How to complete this task
Your answer must consist solely of the lines from the start of the entries below through the line with "height=240. [x=11, y=226]", unchanged.

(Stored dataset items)
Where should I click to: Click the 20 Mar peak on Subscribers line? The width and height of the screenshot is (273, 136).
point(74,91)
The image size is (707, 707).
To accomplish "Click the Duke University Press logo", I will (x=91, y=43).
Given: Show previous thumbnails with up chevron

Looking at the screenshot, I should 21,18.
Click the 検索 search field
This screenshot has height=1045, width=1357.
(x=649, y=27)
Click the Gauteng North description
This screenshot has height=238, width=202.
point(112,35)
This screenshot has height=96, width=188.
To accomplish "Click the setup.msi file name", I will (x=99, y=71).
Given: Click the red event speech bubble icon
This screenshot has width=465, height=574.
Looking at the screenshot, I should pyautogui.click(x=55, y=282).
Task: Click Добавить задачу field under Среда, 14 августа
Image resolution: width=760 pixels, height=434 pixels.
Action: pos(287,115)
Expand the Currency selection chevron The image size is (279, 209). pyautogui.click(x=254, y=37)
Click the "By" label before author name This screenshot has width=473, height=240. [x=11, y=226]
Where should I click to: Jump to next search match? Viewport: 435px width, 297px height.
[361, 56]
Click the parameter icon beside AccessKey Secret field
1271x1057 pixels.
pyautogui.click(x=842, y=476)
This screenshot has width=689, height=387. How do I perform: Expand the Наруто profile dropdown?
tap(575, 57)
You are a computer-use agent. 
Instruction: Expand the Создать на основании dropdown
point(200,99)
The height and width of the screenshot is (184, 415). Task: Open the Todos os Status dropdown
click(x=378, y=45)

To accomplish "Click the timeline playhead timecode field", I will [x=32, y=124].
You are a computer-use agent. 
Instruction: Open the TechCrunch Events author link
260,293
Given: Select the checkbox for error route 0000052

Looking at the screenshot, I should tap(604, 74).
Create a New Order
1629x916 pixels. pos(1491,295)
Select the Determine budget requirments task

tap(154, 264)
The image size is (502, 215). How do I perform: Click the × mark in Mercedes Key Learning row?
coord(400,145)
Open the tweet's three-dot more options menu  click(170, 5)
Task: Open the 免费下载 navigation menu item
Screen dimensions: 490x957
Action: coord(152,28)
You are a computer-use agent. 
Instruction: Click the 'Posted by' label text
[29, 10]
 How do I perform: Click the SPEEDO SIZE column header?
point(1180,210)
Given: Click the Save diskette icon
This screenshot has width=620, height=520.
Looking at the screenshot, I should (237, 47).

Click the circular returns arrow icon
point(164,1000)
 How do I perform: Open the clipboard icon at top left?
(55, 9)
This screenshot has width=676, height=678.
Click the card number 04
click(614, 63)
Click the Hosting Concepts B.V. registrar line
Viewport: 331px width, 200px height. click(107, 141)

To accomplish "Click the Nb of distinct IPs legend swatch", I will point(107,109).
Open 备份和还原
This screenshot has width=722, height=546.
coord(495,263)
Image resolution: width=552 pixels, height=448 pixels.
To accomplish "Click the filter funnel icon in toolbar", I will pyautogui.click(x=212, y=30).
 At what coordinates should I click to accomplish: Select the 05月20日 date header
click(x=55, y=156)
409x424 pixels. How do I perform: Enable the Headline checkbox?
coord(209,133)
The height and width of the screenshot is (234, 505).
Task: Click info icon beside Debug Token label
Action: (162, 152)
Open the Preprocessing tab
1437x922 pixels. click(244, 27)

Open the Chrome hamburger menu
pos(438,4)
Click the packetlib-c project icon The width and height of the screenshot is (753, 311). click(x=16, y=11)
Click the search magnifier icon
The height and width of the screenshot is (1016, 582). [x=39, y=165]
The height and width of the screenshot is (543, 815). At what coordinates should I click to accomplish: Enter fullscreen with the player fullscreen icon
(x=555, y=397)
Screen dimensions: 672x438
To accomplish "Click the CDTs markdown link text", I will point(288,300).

Written answer
Where should I click to: Click the 20 Mar peak on Subscribers line? The width and height of the screenshot is (273, 136).
point(74,91)
The image size is (707, 707).
To accomplish "Click the Duke University Press logo", I will (x=91, y=43).
Given: Show previous thumbnails with up chevron

Looking at the screenshot, I should 21,18.
Click the 検索 search field
This screenshot has height=1045, width=1357.
(x=649, y=27)
Click the Gauteng North description
This screenshot has height=238, width=202.
point(112,35)
This screenshot has height=96, width=188.
To accomplish "Click the setup.msi file name", I will (x=99, y=71).
Given: Click the red event speech bubble icon
This screenshot has width=465, height=574.
Looking at the screenshot, I should pyautogui.click(x=55, y=282).
Task: Click Добавить задачу field under Среда, 14 августа
Image resolution: width=760 pixels, height=434 pixels.
Action: pos(287,115)
Expand the Currency selection chevron The image size is (279, 209). pyautogui.click(x=254, y=37)
Click the "By" label before author name This screenshot has width=473, height=240. [x=11, y=226]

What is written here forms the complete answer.